Rieletti entrambi nel 1992, ci ritrovammo a lavorare fianco a fianco – lo dimostrano i resoconti parlamentari – in alcune Commissioni cardine in quella XI Legislatura, pur durata solo due anni. Lui fu Vicepresidente della Commissione Parlamentare per le riforme istituzionali in cui lavorai parecchio, mentre la quotidianità ci accomunava come componenti della I Commissione (Affari costituzionali) e vivemmo – in un periodo delicatissimo della Prima Repubblica a fronte dello tsunami di Tangentopoli – il dibattito nella Commissione speciale per l’esame, in sede referente, dei progetti di legge concernente la riforma dell’immunità parlamentare.
Fummo di nuovi assieme, in una Camera dei deputati molto rinnovata, nella XII Legislatura che iniziò nel 1994, quando i casi della vita lo portarono ad essere relatore di una legge che seguii passo a passo in eterne riunioni del Comitato ristretto che ne discusse. Sergio Mattarella fu, infatti, l’artefice delle mediazioni sulle leggi per la riforma del sistema elettorale della Camera e del Senato che, recependo l’esito del referendum del 1993, introducessero una preponderante componente maggioritaria con i collegi uninominali simile a quello storicamente presente in Valle d’Aosta. La legge venne definita “Mattarellum” dal politologo Giovanni Sartori ed era, in molte parti, meglio dell’Italicum sulla dirittura d’arrivo.

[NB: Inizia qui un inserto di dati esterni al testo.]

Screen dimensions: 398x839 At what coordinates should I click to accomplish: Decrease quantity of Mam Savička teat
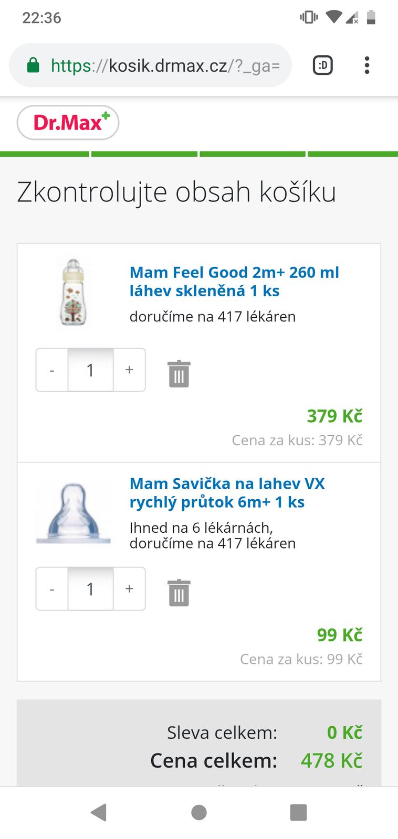pos(52,589)
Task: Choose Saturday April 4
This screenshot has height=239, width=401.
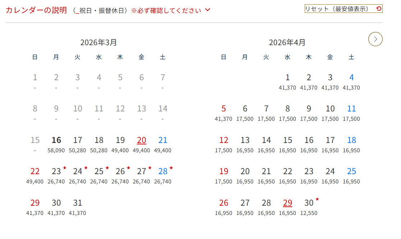Action: (x=351, y=81)
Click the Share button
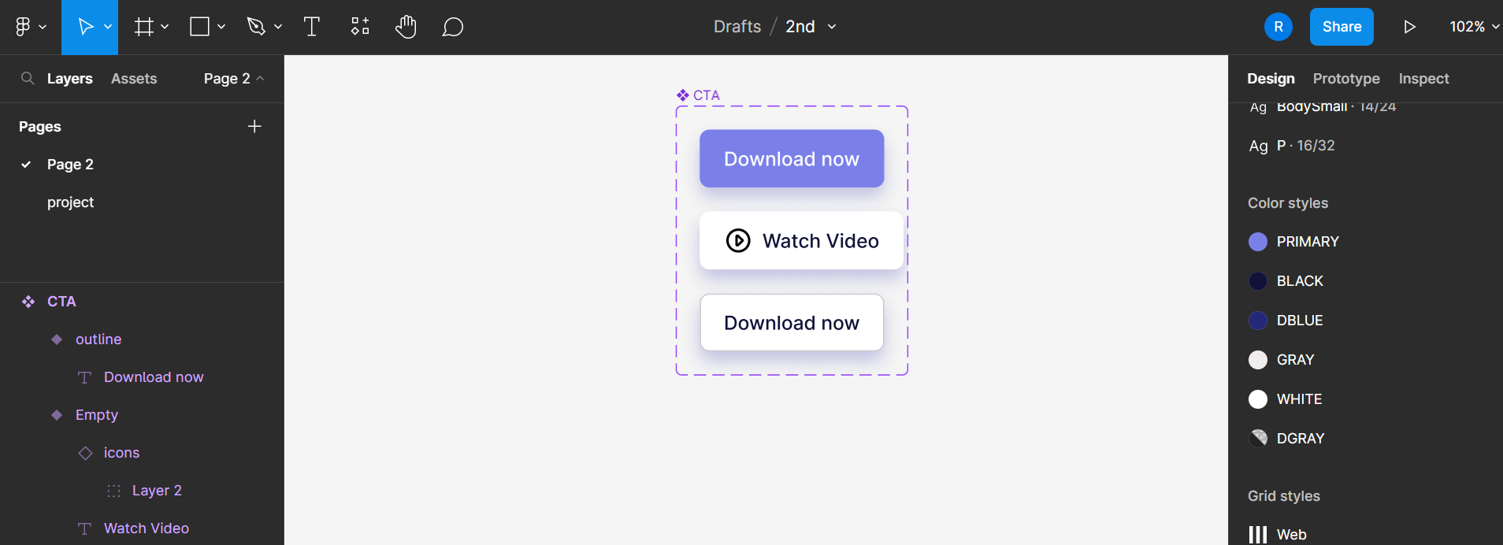The height and width of the screenshot is (545, 1503). pyautogui.click(x=1341, y=27)
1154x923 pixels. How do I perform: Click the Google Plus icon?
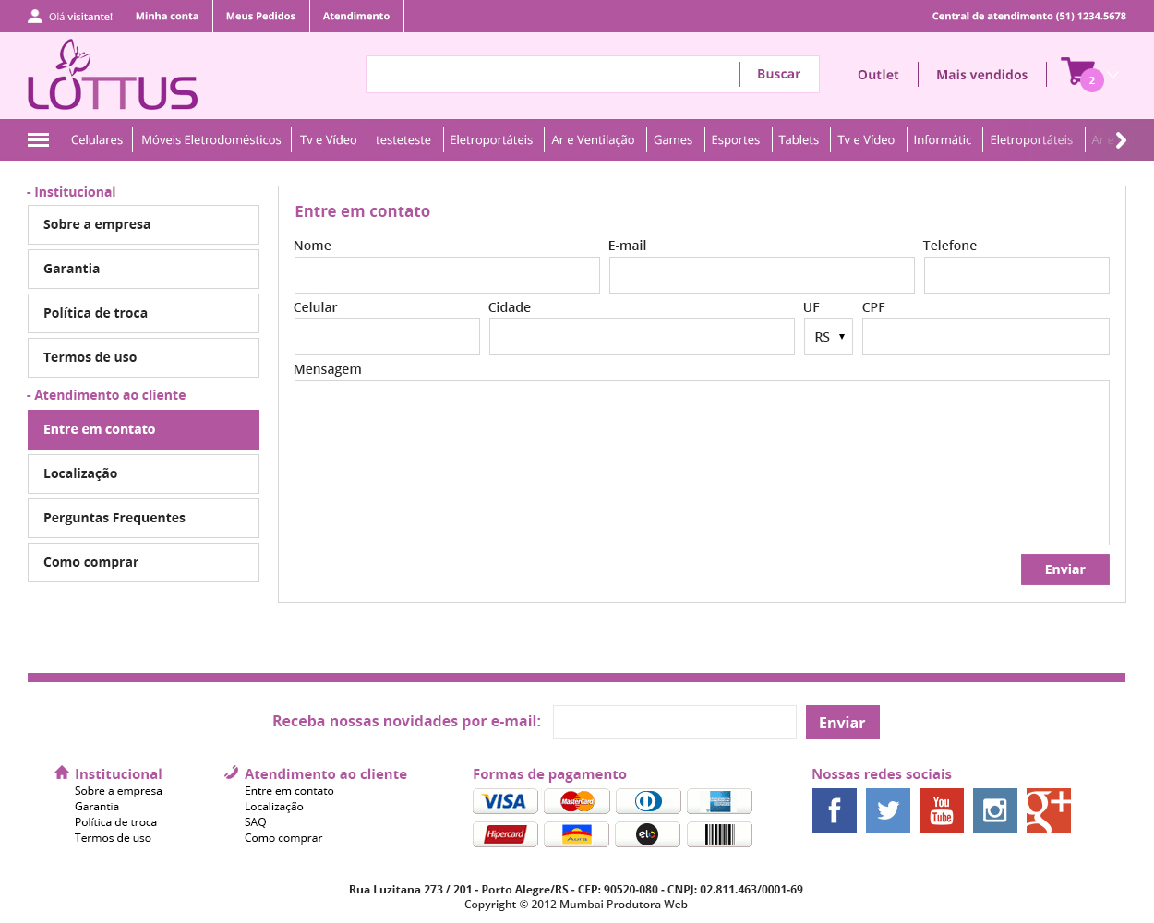tap(1048, 810)
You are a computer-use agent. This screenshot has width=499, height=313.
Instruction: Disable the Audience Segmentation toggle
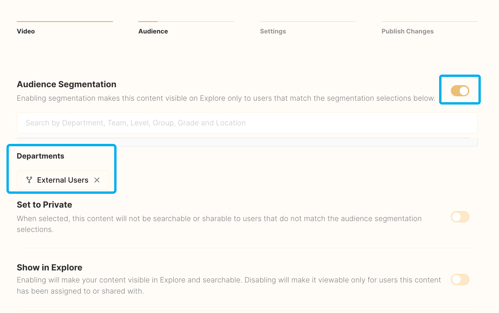(460, 91)
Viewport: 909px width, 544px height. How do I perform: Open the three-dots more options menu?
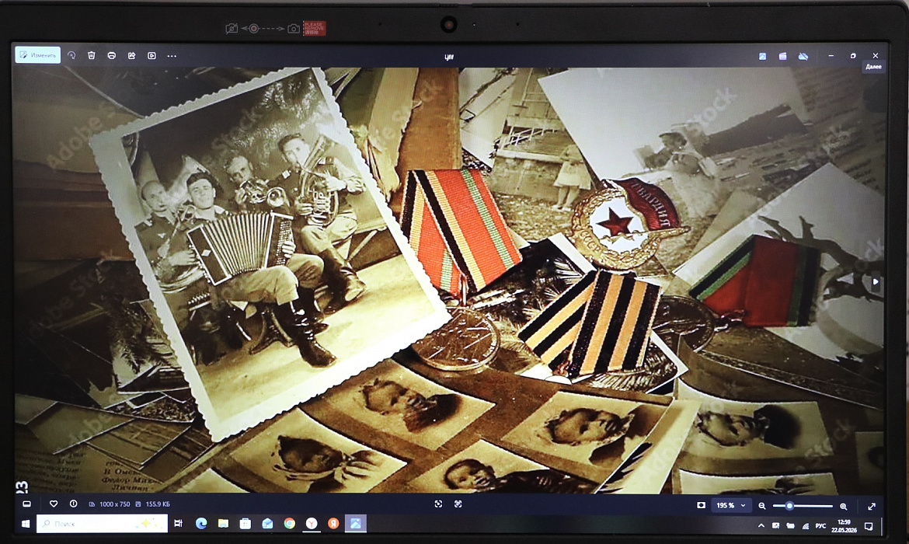coord(172,56)
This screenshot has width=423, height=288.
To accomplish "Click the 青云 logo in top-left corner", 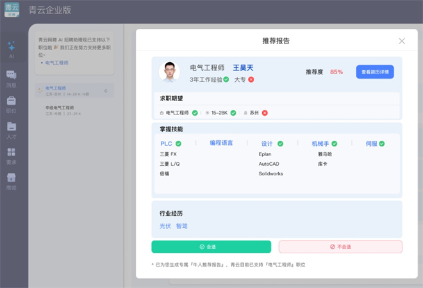I will coord(12,10).
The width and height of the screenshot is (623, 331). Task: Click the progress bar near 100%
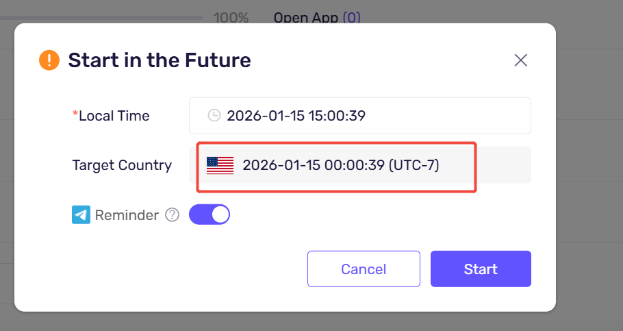103,18
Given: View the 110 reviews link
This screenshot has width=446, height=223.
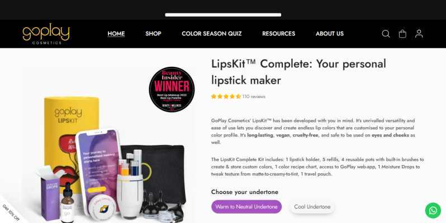Looking at the screenshot, I should 254,96.
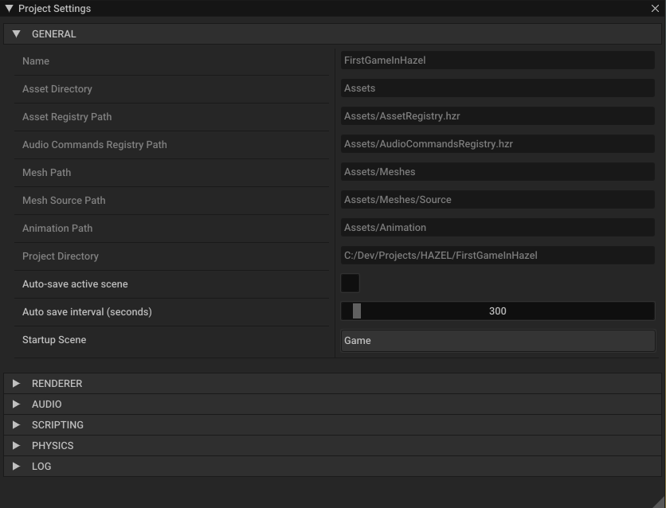Enable the Auto-save active scene checkbox
Screen dimensions: 666x508
click(350, 283)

Due anni dopo partì – e ci ritrovammo – la XII Legislatura, quando venne eletto, dopo la vittoria di Romano Prodi, Capogruppo dei deputati popolari. Caduto il primo Governo Prodi, assunse la carica di vicepresidente del Consiglio durante il Governo D’Alema (scelta che gli valse il gelo dei prodiani). Ottenne, invece, il Ministero della Difesa nei successivi Governo D’Alema II (quando anch’io ero al Governo come Sottosegretario alla Presidenza del Consiglio) e Amato II. A lui si deve l’abolizione della leva militare obbligatoria.

Poi io andai in Europa e successivamente in Regione e capitava di tanto in tanto di incontrarsi a Roma o in aeroporto.

Ho seguito le vicende più recenti della post politica, fino alla Corte Costituzionale e ora gioisco perché diventa Capo dello Stato e non deluderà le attese. Spero di poterlo incontrare, finita la buriana, per dirgli che un paziente galantuomo al Quirinale è una garanzia contro accordi, patti, tradimenti e menate varie che puzzano di machiavellismo d’accatto e che rischiano alla fine di ridurre quel che resta della politica in macerie.